2. Shell scripts for starting/stopping applications
On the test server we are using standard shell scripts to manage the applications. Just as the ant script, these shell scripts accept various parameters, so we can use them for multiple deployments.

3. Luntbuild

In Luntbuild – an open source build automation and management tool – we bring the loose ends together and configure the dynamic parameters for the build and deployment process. The project/scheduler concept of Luntbuild combined with a series of builders make it easy to handle multiple versions of our software.

For the nightly deployment on trunk we use a schedule (screenshot below), which first builds the project (clean install) and then post-build process will setup a database on the test server and deploy all 9 applications.

The builder then uses Maven to execute the deployment goal of our plugin and provides the necessary parameters.

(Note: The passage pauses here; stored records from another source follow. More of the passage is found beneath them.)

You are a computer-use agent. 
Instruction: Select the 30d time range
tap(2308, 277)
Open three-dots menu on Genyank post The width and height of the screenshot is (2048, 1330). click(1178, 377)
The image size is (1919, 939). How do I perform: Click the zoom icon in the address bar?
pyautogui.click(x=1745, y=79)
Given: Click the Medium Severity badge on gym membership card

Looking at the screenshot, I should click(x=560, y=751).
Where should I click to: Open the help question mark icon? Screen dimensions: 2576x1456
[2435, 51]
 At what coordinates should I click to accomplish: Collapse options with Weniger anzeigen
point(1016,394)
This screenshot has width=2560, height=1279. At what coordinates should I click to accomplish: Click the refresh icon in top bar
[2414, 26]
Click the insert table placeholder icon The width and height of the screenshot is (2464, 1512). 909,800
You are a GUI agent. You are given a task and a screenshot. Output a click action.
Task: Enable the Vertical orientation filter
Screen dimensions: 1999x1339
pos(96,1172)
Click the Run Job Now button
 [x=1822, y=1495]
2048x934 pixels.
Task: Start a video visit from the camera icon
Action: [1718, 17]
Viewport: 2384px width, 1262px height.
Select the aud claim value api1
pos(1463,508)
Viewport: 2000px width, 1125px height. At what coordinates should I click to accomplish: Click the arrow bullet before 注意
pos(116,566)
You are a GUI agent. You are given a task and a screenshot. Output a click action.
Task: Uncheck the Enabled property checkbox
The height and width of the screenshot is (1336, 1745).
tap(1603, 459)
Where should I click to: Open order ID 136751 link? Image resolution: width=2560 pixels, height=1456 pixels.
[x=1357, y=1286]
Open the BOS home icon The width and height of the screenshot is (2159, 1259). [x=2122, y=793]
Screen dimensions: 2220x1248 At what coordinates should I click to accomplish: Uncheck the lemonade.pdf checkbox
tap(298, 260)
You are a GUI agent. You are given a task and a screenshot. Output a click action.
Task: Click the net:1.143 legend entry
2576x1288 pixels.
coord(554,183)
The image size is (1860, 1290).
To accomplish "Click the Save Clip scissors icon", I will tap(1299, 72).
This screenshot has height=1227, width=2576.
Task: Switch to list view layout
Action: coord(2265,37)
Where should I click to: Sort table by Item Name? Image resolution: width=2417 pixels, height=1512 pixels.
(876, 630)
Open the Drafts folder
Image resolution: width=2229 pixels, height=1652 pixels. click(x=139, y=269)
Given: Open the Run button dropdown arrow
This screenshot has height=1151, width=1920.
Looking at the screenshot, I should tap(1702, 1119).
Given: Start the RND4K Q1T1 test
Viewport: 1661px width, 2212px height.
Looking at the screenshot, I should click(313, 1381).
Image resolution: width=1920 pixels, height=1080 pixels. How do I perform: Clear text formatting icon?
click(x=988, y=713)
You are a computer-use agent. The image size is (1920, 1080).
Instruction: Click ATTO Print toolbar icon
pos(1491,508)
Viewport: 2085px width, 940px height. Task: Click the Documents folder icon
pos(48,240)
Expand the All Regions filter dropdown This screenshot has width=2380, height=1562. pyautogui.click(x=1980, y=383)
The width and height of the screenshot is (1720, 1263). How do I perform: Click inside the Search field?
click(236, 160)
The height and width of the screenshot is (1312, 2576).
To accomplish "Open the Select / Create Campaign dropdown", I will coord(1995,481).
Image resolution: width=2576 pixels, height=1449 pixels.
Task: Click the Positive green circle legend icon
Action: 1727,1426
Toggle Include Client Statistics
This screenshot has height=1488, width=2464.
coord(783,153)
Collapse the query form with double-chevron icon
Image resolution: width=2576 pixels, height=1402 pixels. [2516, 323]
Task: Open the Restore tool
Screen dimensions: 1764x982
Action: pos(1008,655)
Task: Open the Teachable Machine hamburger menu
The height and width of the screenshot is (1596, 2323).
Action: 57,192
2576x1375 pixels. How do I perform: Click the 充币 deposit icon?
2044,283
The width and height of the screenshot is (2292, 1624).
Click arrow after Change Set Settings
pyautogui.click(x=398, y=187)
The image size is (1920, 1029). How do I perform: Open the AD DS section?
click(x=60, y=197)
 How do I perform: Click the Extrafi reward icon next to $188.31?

As you can see, it is possible to pass parameters from the schedule to the builder and this way it is possible to re-use the builder in many ways. Unfortunately it is not possible to share builders between projects in Luntbuild.

Conclusion

With this workflow we were able to achieve our goal. Deployment is now part of our continuous integration system. Every night each release which is in development is automatically being deployed to our test servers and if necessary we can manually start deployments during the day. All of this saved a lot of time and trouble. It is a very flexible and expandable solutions but the flexibility also added some complexity.

What is missing now are the setup and configuration steps for the test systems and databases. At the moment there are still some manual steps necessary to get a new deployment environment ready.